**INSTRUÇÕES DO EXERCÍCIO**:
1: Transcreva do trecho sobre contratação direta tudo desde "A contratação especializada" até "de processo licitatório.".
2: No trecho sobre contratação direta, quais tipos de contratação do Poder Público a Constituição Federal manda fazer mediante processo de licitação?

**TRECHO FORNECIDO**:
——

A contratação especializada para realizar serviço de implementação de proteção de dados pessoais (LGPD) no setor público, conforme o microssistema jurídico Lei nº 13.709/2018, independente de processo licitatório. 

CONTRATAÇÃO DIRETA PARA SERVIÇOS TÉCNICOS ESPECIALIZADOS

                               A fim de resguardar a impessoalidade e eficiência da Administração Pública, a Constituição Federal, em seu art. 37, XXI, previu que as obras, compras e serviços prestados ao Poder Público serão contratados mediante processo de licitação, ressalvados os casos especificados na legislação. Trata-se do dever geral de licitar.

                               A ressalva constitucional se refere, precisamente, às situações em que o próprio certame seria prejudicial aos aludidos princípios de impessoalidade e eficiência, como é o caso de serviços personalíssimos, onde há não uma disputa entre concorrentes diretos.

——

**SEGMENTO DE DADOS**:
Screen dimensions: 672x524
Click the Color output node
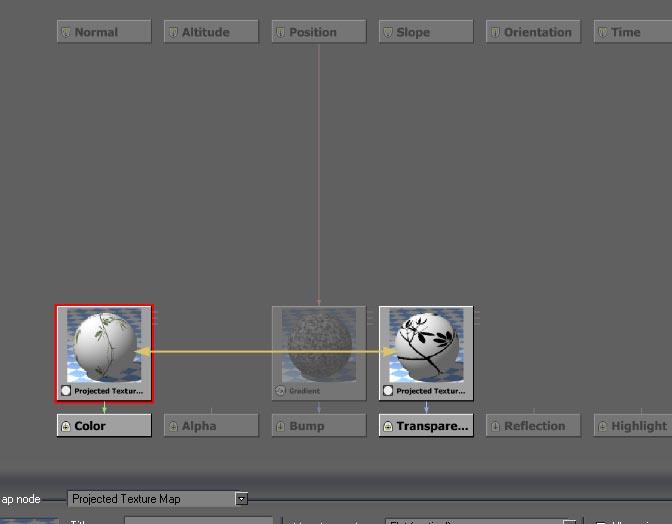click(104, 426)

——

**RESPOSTAS DO EXERCÍCIO**:
1:
A contratação especializada para realizar serviço de implementação de proteção de dados pessoais (LGPD) no setor público, conforme o microssistema jurídico Lei nº 13.709/2018, independente de processo licitatório.

2: Obras, compras e serviços